SELECTED EXTRACT —
=-=-=

According to P. Job, the lyrics are based on the last words of Nokseng, a Garo man, a tribe from Meghalaya which then was in Assam, who converted to Christianity in the middle of the 19th century through the efforts of an American Baptist missionary. He is said to have recited verses from the twelfth chapter of the Gospel of John as he and his family were killed. The formation of the martyr's words into a hymn has been attributed to the Indian missionary Sadhu Sundar Singh.

An alternative tradition attributes the hymn to pastor Simon K Marak from Jorhat, Assam.

The melody of the song is an Indian Folk tune, which was titled "Assam" after the region where the text originated.

An American hymn editor, William Jensen Reynolds, composed an arrangement which was included in the 1959 Assembly Songbook. His version became a regular feature of Billy Graham's evangelistic meetings in America and elsewhere, spreading its popularity.

Due to the lyrics' explicit focus on the believer's own commitment, the hymn is cited as a prime example of decision theology, emphasizing the human response rather than the action of God in giving faith. This has led to its exclusion from some hymnals. A Lutheran writer noted, "It definitely has a different meaning when we sing it than it did for the person who composed it."

==Cultural references==

The 2006 film Though None Go with Me uses a line from the song as its title.

Many modern worship songs sample lines from the hymn, including Christ Is Enough (from the album "Glorious Ruins" by Hillsong Worship) and Goodbye Yesterday by Elevation Rhythm.

=-=-=

MATERIAL PROVIDED —
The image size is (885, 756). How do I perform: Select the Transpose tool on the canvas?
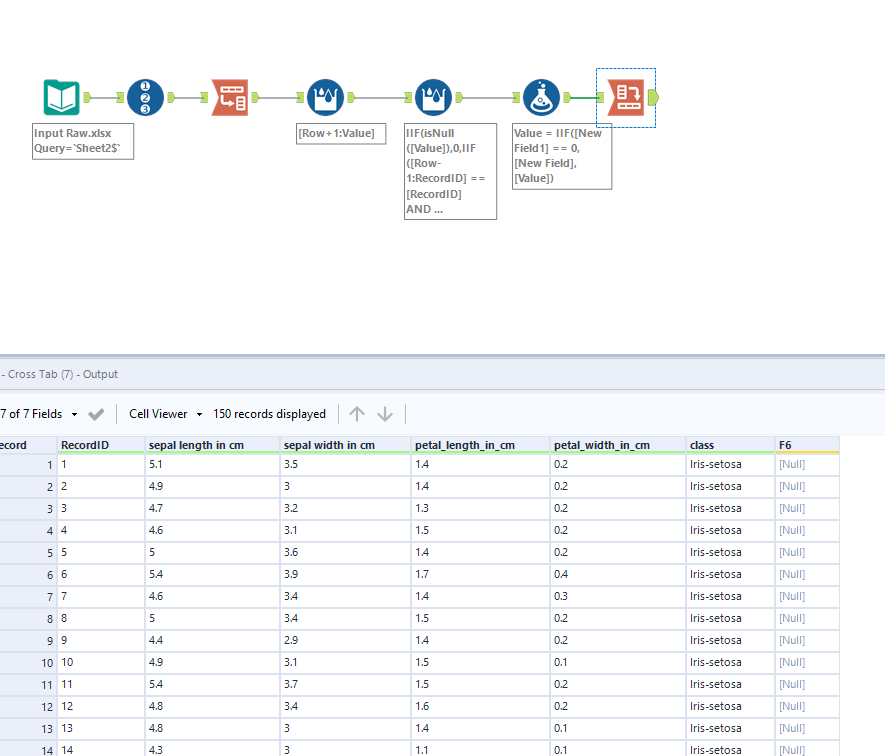point(230,97)
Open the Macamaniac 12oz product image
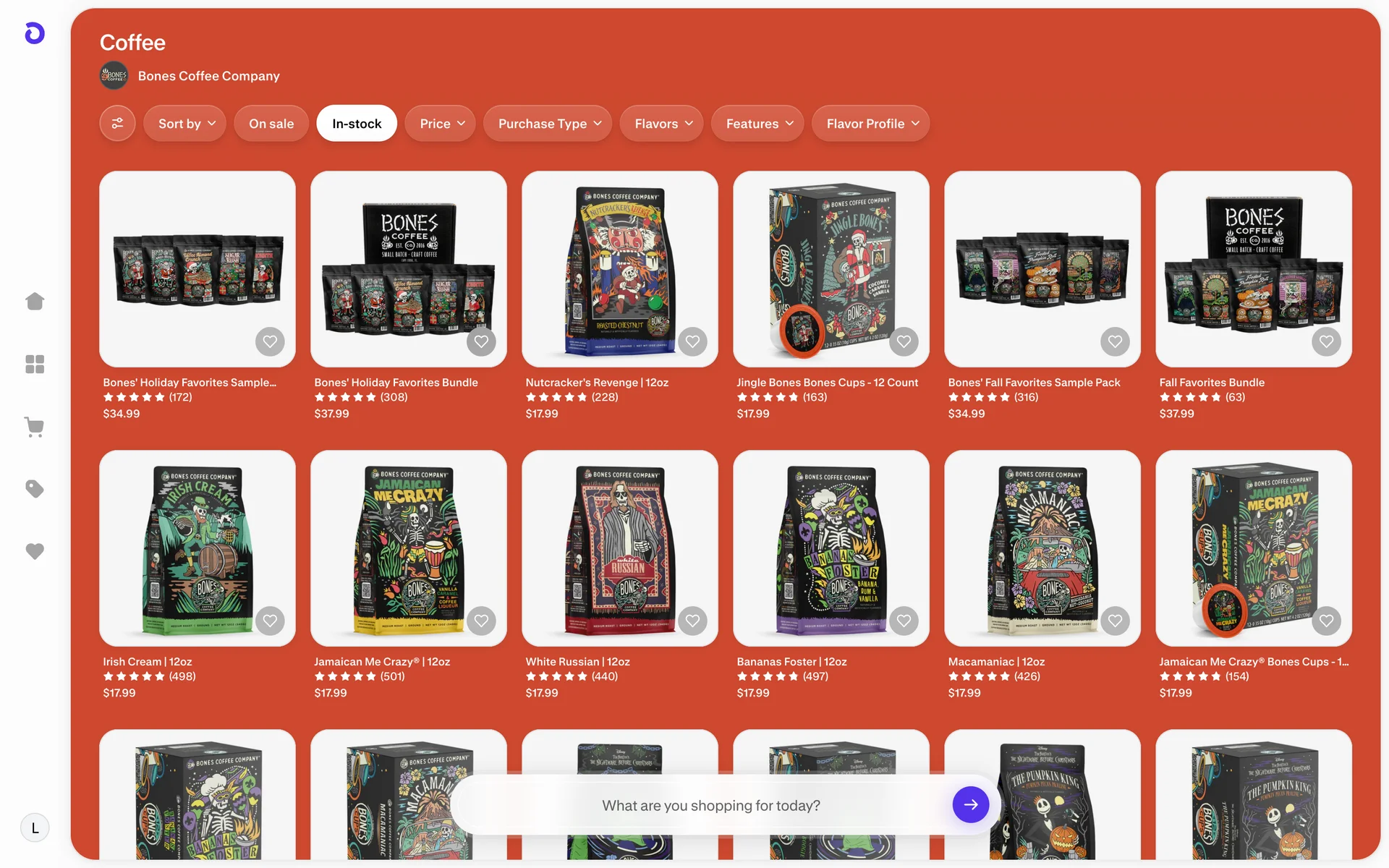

=-=-=

PROMPT 1 — Duplicate the portion of the hymn passage that begins at the words "According to P." and stops after "from Jorhat, Assam.".
PROMPT 2 — According to the hymn passage, which songbook included William Jensen Reynolds's arrangement?

SOLUTION 1 —
According to P. Job, the lyrics are based on the last words of Nokseng, a Garo man, a tribe from Meghalaya which then was in Assam, who converted to Christianity in the middle of the 19th century through the efforts of an American Baptist missionary. He is said to have recited verses from the twelfth chapter of the Gospel of John as he and his family were killed. The formation of the martyr's words into a hymn has been attributed to the Indian missionary Sadhu Sundar Singh.

An alternative tradition attributes the hymn to pastor Simon K Marak from Jorhat, Assam.

SOLUTION 2 — The 1959 Assembly Songbook.